RD> As you work with your clients, are you seeing many businesses asking not only to implement a social media strategy and technology, but also asking how to manage the social media?
NR> Yes and no. Many businesses want to do social media but then mistakenly lump this tool into getting automated multiple directory listings, or paper advertising. This is a tool and you need humans to do it. It is sometimes very hard for companies to understand that. Some get it sooner and some don’t. It is all about the leadership—especially the CEO—understanding how to use the tool; it is not meant to displace an employee. When I see companies not getting that message, I clearly tell them they are not ready to do social media.

RD> You are absolutely right: there is a huge difference between automating a process versus using the technology. For example, while vacationing in Greece I did not keep up with my tweets, and I lost 40 followers.
NR> It is exactly what you said. In the 1990s, I think technology like ERP (enterprise resource planning) systems was about automating manual work processes, somewhat displacing the human and now the technology is about having the humans use it.

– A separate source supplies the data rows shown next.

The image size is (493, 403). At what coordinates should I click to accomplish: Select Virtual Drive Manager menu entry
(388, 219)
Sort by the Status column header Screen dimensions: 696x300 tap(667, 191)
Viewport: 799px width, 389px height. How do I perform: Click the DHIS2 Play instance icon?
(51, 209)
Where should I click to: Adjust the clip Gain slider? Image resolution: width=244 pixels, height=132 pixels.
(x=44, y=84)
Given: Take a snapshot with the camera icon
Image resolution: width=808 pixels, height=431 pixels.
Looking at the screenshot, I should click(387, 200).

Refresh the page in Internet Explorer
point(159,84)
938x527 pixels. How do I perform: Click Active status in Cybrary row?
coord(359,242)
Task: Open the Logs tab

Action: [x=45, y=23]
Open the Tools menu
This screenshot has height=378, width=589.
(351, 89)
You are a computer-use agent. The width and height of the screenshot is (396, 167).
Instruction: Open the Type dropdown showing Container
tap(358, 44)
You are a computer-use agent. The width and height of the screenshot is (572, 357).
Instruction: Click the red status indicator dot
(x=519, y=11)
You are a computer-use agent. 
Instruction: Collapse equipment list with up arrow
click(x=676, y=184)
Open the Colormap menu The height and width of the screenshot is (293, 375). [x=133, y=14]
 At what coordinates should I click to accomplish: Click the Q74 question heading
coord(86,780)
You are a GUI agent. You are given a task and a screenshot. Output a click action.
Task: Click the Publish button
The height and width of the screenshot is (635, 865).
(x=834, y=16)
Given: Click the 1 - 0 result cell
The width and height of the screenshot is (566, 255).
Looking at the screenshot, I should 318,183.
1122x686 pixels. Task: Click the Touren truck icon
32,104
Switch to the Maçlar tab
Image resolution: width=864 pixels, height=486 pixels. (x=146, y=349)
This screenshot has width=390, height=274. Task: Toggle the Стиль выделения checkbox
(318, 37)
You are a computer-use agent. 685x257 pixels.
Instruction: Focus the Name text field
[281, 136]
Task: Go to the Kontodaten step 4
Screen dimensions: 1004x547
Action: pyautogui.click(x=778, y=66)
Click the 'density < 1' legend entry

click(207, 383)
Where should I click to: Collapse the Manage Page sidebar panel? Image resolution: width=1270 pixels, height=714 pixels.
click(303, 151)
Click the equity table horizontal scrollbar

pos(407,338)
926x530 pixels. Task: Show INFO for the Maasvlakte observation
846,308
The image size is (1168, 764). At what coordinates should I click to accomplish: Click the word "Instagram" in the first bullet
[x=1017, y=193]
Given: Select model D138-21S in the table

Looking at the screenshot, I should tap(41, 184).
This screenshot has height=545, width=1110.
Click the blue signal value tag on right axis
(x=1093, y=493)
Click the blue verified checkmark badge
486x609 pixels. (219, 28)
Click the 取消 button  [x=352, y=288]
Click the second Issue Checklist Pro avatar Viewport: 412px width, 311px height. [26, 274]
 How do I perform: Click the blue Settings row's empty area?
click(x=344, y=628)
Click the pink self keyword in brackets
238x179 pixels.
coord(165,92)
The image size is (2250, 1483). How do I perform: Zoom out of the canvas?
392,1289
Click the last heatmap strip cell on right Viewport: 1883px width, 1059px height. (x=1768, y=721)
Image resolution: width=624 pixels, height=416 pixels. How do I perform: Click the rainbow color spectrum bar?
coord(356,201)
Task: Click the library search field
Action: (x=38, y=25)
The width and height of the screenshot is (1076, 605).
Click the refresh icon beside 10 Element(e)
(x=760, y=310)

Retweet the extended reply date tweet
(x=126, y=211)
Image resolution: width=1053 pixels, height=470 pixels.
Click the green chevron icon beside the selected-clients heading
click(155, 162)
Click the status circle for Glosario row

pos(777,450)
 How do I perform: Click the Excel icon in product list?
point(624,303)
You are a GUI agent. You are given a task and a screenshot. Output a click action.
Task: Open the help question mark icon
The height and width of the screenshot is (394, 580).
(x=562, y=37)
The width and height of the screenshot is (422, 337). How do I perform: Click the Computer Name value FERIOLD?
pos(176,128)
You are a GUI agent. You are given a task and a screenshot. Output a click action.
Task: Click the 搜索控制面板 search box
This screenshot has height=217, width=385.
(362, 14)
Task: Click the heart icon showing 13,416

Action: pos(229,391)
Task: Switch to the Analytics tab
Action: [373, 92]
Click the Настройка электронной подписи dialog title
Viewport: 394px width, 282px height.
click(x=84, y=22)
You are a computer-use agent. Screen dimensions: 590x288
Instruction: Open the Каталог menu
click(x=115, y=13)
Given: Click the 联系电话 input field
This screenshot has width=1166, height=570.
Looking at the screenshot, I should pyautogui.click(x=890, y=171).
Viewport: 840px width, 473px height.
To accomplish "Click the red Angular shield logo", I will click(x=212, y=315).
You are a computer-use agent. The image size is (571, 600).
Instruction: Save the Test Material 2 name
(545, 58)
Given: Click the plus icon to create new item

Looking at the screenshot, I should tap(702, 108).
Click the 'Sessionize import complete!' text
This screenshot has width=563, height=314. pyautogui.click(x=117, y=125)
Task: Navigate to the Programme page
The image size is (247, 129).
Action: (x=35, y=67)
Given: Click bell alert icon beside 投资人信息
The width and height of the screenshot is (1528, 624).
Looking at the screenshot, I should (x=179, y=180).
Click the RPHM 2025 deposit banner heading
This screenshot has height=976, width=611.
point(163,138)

RD> Many of these are hard to keep up with in this “short attention span” generation. How do you address that?
NR> From a B2B standpoint, make it a team sport. In Hubspot they are using 50+ bloggers and then with those frequencies they get traction in getting the response. You have to figure out a source for this. Is this going to be insourced or outsourced? I tell a company if they do not want to engage with the right amount of resources, they should consider other channels such as search engine optimization etc. When a company is ready to invest the effort then the benefits are exponential for the company

RD> We decided at PAKRA, after much experimentation, that social media is where we want to place the bulk of our effort for qualified lead generation. The problem I then faced was that despite showing certain employees why they should engage in social media and maintain the effort behind it, we struggled to make them do it. First, I thought it may be age-dependent, but it had nothing to do with age.
NR> I am first-generation Millennial and I am fully immersed in this, but imagine my surprise when I was presenting once to high school kids. They were very skeptical. You could almost hear the voices of their parents stating the dangers of digital presence: of pedophiles, cyberstalkers, etc. I think the way to communicate to those who do not want to embrace this in a business where their leadership is involved and give them guidelines. For example, be professional, don’t post your cell number and address everywhere. The problem is everyone thinks they have to put everything on the web, emote about everything. People tell me that “you put everything on the web, we know about everything you do.” The answer is “no you don’t. I have a complete self outside the websphere. You don’t know what I don’t put.”
Always be yourself online, but leave out the parts of your life that have no fit or relevance to the digital self.

RD> You don’t see age as an issue?
NR> Age barriers have gone. I remember the first day Google came out: a white screen. That point was pivotal. Libraries became irrelevant and we have access to anything we want. If I need five Swahili words I can get on my mobile phone.

RD> Do you think that the Web democratized the learning process?
NR> Yes! You don’t have to be privileged and have to go to expensive schools to learn. You don’t have to get hardware to get the information. Web has enabled us to get information faster and then if you are willing to learn, it has tools and technologies that help you learn better and faster. I remember in Grade 1, I had to learn how to use Dewey decimal system to find something, now I can find something quickly with the words I know.